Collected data
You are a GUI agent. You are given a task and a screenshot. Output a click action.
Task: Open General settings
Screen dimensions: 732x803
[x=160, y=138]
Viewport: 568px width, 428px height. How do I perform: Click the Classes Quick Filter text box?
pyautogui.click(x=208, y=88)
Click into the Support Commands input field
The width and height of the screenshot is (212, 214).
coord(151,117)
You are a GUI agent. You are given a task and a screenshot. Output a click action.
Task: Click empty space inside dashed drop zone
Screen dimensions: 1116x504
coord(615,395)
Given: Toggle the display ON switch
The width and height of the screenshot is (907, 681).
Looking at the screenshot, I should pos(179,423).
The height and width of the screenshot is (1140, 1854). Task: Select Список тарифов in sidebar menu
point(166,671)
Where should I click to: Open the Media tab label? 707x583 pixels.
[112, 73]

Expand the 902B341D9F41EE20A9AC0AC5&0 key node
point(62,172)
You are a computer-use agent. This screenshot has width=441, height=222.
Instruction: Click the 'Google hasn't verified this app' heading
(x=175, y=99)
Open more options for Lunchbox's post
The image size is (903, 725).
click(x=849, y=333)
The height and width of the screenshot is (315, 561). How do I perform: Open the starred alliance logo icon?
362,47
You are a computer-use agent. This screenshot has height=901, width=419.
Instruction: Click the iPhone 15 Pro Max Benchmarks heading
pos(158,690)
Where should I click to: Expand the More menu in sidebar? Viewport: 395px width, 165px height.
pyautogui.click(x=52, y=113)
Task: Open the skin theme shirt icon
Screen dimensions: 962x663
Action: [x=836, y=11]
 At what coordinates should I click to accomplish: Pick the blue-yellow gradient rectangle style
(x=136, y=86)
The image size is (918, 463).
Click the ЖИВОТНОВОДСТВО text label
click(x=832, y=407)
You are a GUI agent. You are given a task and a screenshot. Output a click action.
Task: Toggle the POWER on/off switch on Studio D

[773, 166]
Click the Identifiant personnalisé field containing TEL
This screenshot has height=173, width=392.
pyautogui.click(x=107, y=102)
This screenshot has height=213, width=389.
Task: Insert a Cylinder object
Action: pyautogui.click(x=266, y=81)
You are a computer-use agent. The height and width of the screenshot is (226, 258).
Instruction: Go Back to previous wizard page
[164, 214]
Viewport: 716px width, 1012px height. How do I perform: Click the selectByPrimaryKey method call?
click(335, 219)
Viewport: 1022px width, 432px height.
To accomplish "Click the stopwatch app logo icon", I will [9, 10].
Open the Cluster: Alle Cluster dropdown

(WHAT TO WORK ON):
Your answer must be an exact copy of all the entries.

(TASK ANSWER):
You are a GUI agent. You are given a task and a screenshot. Output a click action.
Task: Open General settings
Screen dimensions: 732x803
[x=160, y=138]
Viewport: 568px width, 428px height. How do I perform: Click the Classes Quick Filter text box?
pyautogui.click(x=208, y=88)
Click into the Support Commands input field
The width and height of the screenshot is (212, 214).
coord(151,117)
You are a GUI agent. You are given a task and a screenshot. Output a click action.
Task: Click empty space inside dashed drop zone
Screen dimensions: 1116x504
coord(615,395)
Given: Toggle the display ON switch
The width and height of the screenshot is (907, 681).
Looking at the screenshot, I should pos(179,423).
The height and width of the screenshot is (1140, 1854). Task: Select Список тарифов in sidebar menu
point(166,671)
Where should I click to: Open the Media tab label? 707x583 pixels.
[112, 73]

Expand the 902B341D9F41EE20A9AC0AC5&0 key node
point(62,172)
You are a computer-use agent. This screenshot has width=441, height=222.
Instruction: Click the 'Google hasn't verified this app' heading
(x=175, y=99)
Open more options for Lunchbox's post
The image size is (903, 725).
click(x=849, y=333)
The height and width of the screenshot is (315, 561). How do I perform: Open the starred alliance logo icon?
362,47
You are a computer-use agent. This screenshot has height=901, width=419.
Instruction: Click the iPhone 15 Pro Max Benchmarks heading
pos(158,690)
Where should I click to: Expand the More menu in sidebar? Viewport: 395px width, 165px height.
pyautogui.click(x=52, y=113)
Task: Open the skin theme shirt icon
Screen dimensions: 962x663
Action: [x=836, y=11]
 At what coordinates should I click to accomplish: Pick the blue-yellow gradient rectangle style
(x=136, y=86)
The image size is (918, 463).
Click the ЖИВОТНОВОДСТВО text label
click(x=832, y=407)
You are a GUI agent. You are given a task and a screenshot. Output a click action.
Task: Toggle the POWER on/off switch on Studio D

[773, 166]
Click the Identifiant personnalisé field containing TEL
This screenshot has height=173, width=392.
pyautogui.click(x=107, y=102)
This screenshot has height=213, width=389.
Task: Insert a Cylinder object
Action: pyautogui.click(x=266, y=81)
You are a computer-use agent. The height and width of the screenshot is (226, 258).
Instruction: Go Back to previous wizard page
[164, 214]
Viewport: 716px width, 1012px height. How do I perform: Click the selectByPrimaryKey method call?
click(335, 219)
Viewport: 1022px width, 432px height.
To accomplish "Click the stopwatch app logo icon", I will [9, 10].
Open the Cluster: Alle Cluster dropdown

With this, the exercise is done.